TASK ITEM | Print out each entry below exactly, please.
○ ○ ○ ○
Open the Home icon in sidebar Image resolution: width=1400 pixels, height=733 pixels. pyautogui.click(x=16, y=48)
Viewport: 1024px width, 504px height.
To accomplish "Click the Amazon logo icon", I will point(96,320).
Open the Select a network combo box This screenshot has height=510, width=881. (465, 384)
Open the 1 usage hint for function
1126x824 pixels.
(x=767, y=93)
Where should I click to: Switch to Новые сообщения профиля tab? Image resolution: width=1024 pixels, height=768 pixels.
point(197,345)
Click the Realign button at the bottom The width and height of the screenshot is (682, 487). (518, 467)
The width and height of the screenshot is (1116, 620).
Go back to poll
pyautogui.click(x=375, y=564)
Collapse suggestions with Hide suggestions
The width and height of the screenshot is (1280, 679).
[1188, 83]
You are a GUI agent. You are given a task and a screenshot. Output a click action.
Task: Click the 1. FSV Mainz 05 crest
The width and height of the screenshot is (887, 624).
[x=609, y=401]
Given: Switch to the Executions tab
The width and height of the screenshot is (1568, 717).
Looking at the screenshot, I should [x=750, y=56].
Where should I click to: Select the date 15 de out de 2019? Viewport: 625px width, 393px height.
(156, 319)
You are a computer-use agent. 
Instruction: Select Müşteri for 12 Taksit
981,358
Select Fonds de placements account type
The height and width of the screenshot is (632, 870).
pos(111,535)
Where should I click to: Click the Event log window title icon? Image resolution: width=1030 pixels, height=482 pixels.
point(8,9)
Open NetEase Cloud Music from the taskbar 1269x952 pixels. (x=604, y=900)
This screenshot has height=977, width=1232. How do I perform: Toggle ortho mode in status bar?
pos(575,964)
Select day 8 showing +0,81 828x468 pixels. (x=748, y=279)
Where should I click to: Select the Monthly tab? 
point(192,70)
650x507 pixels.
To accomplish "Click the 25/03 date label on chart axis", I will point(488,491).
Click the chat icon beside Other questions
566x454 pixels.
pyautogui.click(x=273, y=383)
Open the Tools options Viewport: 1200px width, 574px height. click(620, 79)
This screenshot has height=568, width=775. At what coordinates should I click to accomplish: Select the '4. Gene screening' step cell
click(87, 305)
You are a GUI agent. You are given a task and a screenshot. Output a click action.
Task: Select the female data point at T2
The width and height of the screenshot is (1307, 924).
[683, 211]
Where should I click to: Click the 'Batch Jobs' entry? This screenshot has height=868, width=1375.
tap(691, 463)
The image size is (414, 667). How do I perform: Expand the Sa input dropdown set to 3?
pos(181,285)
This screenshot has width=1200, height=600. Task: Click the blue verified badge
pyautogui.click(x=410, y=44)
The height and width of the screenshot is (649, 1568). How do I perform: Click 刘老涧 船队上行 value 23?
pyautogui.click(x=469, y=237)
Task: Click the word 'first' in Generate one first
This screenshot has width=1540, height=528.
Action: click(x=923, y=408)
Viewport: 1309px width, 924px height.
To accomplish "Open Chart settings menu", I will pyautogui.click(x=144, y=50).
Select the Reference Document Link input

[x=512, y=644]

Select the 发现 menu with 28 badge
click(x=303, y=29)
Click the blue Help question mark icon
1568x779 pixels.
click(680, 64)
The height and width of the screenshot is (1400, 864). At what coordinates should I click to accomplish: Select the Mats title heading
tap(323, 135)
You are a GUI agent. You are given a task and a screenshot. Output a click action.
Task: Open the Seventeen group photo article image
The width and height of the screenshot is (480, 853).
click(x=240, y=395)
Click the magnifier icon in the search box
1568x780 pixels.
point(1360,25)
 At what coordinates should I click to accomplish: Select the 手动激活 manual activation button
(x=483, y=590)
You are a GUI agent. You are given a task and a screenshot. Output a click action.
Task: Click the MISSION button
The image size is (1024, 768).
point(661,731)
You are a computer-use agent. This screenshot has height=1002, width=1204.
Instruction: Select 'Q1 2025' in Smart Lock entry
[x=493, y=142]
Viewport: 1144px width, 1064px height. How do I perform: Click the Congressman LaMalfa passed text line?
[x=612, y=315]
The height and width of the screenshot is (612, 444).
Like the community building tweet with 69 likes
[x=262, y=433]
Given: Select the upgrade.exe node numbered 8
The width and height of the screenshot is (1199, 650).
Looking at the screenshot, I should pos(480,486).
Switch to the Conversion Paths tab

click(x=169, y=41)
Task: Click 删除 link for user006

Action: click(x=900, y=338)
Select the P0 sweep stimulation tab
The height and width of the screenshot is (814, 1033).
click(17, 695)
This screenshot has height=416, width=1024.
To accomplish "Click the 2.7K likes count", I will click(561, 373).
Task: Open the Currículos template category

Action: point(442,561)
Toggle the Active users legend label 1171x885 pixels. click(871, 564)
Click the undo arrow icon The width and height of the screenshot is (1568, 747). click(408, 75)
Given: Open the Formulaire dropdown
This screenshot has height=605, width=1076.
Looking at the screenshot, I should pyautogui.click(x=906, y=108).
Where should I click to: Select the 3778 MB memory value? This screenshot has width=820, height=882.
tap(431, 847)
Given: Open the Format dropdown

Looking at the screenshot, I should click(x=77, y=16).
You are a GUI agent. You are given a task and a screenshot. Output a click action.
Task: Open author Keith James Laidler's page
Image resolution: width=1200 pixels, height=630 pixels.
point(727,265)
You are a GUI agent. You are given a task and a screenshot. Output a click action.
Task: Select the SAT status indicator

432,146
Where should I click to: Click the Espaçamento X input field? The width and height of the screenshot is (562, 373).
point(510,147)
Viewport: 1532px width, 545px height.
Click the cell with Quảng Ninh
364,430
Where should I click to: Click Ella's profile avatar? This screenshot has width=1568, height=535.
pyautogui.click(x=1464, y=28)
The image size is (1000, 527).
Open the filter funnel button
○ ○ ○ ○
WRITTEN RESPONSE |
Open the Home icon in sidebar Image resolution: width=1400 pixels, height=733 pixels. pyautogui.click(x=16, y=48)
Viewport: 1024px width, 504px height.
To accomplish "Click the Amazon logo icon", I will point(96,320).
Open the Select a network combo box This screenshot has height=510, width=881. (465, 384)
Open the 1 usage hint for function
1126x824 pixels.
(x=767, y=93)
Where should I click to: Switch to Новые сообщения профиля tab? Image resolution: width=1024 pixels, height=768 pixels.
point(197,345)
Click the Realign button at the bottom The width and height of the screenshot is (682, 487). (518, 467)
The width and height of the screenshot is (1116, 620).
Go back to poll
pyautogui.click(x=375, y=564)
Collapse suggestions with Hide suggestions
The width and height of the screenshot is (1280, 679).
[1188, 83]
You are a GUI agent. You are given a task and a screenshot. Output a click action.
Task: Click the 1. FSV Mainz 05 crest
The width and height of the screenshot is (887, 624).
[x=609, y=401]
Given: Switch to the Executions tab
The width and height of the screenshot is (1568, 717).
Looking at the screenshot, I should [x=750, y=56].
Where should I click to: Select the date 15 de out de 2019? Viewport: 625px width, 393px height.
(156, 319)
You are a computer-use agent. 
Instruction: Select Müşteri for 12 Taksit
981,358
Select Fonds de placements account type
The height and width of the screenshot is (632, 870).
pos(111,535)
Where should I click to: Click the Event log window title icon? Image resolution: width=1030 pixels, height=482 pixels.
point(8,9)
Open NetEase Cloud Music from the taskbar 1269x952 pixels. (x=604, y=900)
This screenshot has height=977, width=1232. How do I perform: Toggle ortho mode in status bar?
pos(575,964)
Select day 8 showing +0,81 828x468 pixels. (x=748, y=279)
Where should I click to: Select the Monthly tab? 
point(192,70)
650x507 pixels.
To accomplish "Click the 25/03 date label on chart axis", I will point(488,491).
Click the chat icon beside Other questions
566x454 pixels.
pyautogui.click(x=273, y=383)
Open the Tools options Viewport: 1200px width, 574px height. click(620, 79)
This screenshot has height=568, width=775. At what coordinates should I click to accomplish: Select the '4. Gene screening' step cell
click(87, 305)
You are a GUI agent. You are given a task and a screenshot. Output a click action.
Task: Select the female data point at T2
The width and height of the screenshot is (1307, 924).
[683, 211]
Where should I click to: Click the 'Batch Jobs' entry? This screenshot has height=868, width=1375.
tap(691, 463)
The image size is (414, 667). How do I perform: Expand the Sa input dropdown set to 3?
pos(181,285)
This screenshot has width=1200, height=600. Task: Click the blue verified badge
pyautogui.click(x=410, y=44)
The height and width of the screenshot is (649, 1568). How do I perform: Click 刘老涧 船队上行 value 23?
pyautogui.click(x=469, y=237)
Task: Click the word 'first' in Generate one first
This screenshot has width=1540, height=528.
Action: click(x=923, y=408)
Viewport: 1309px width, 924px height.
To accomplish "Open Chart settings menu", I will pyautogui.click(x=144, y=50).
Select the Reference Document Link input

[x=512, y=644]

Select the 发现 menu with 28 badge
click(x=303, y=29)
Click the blue Help question mark icon
1568x779 pixels.
click(680, 64)
The height and width of the screenshot is (1400, 864). At what coordinates should I click to accomplish: Select the Mats title heading
tap(323, 135)
You are a GUI agent. You are given a task and a screenshot. Output a click action.
Task: Open the Seventeen group photo article image
The width and height of the screenshot is (480, 853).
click(x=240, y=395)
Click the magnifier icon in the search box
1568x780 pixels.
point(1360,25)
 At what coordinates should I click to accomplish: Select the 手动激活 manual activation button
(x=483, y=590)
You are a GUI agent. You are given a task and a screenshot. Output a click action.
Task: Click the MISSION button
The image size is (1024, 768).
point(661,731)
You are a computer-use agent. This screenshot has height=1002, width=1204.
Instruction: Select 'Q1 2025' in Smart Lock entry
[x=493, y=142]
Viewport: 1144px width, 1064px height. How do I perform: Click the Congressman LaMalfa passed text line?
[x=612, y=315]
The height and width of the screenshot is (612, 444).
Like the community building tweet with 69 likes
[x=262, y=433]
Given: Select the upgrade.exe node numbered 8
The width and height of the screenshot is (1199, 650).
Looking at the screenshot, I should pos(480,486).
Switch to the Conversion Paths tab

click(x=169, y=41)
Task: Click 删除 link for user006

Action: click(x=900, y=338)
Select the P0 sweep stimulation tab
The height and width of the screenshot is (814, 1033).
click(17, 695)
This screenshot has height=416, width=1024.
To accomplish "Click the 2.7K likes count", I will click(561, 373).
Task: Open the Currículos template category

Action: point(442,561)
Toggle the Active users legend label 1171x885 pixels. click(871, 564)
Click the undo arrow icon The width and height of the screenshot is (1568, 747). click(408, 75)
Given: Open the Formulaire dropdown
This screenshot has height=605, width=1076.
Looking at the screenshot, I should pyautogui.click(x=906, y=108).
Where should I click to: Select the 3778 MB memory value? This screenshot has width=820, height=882.
tap(431, 847)
Given: Open the Format dropdown

Looking at the screenshot, I should click(x=77, y=16).
You are a GUI agent. You are given a task and a screenshot. Output a click action.
Task: Open author Keith James Laidler's page
Image resolution: width=1200 pixels, height=630 pixels.
point(727,265)
You are a GUI agent. You are given a task and a screenshot. Output a click action.
Task: Select the SAT status indicator

432,146
Where should I click to: Click the Espaçamento X input field? The width and height of the screenshot is (562, 373).
point(510,147)
Viewport: 1532px width, 545px height.
Click the cell with Quảng Ninh
364,430
Where should I click to: Click Ella's profile avatar? This screenshot has width=1568, height=535.
pyautogui.click(x=1464, y=28)
The image size is (1000, 527).
Open the filter funnel button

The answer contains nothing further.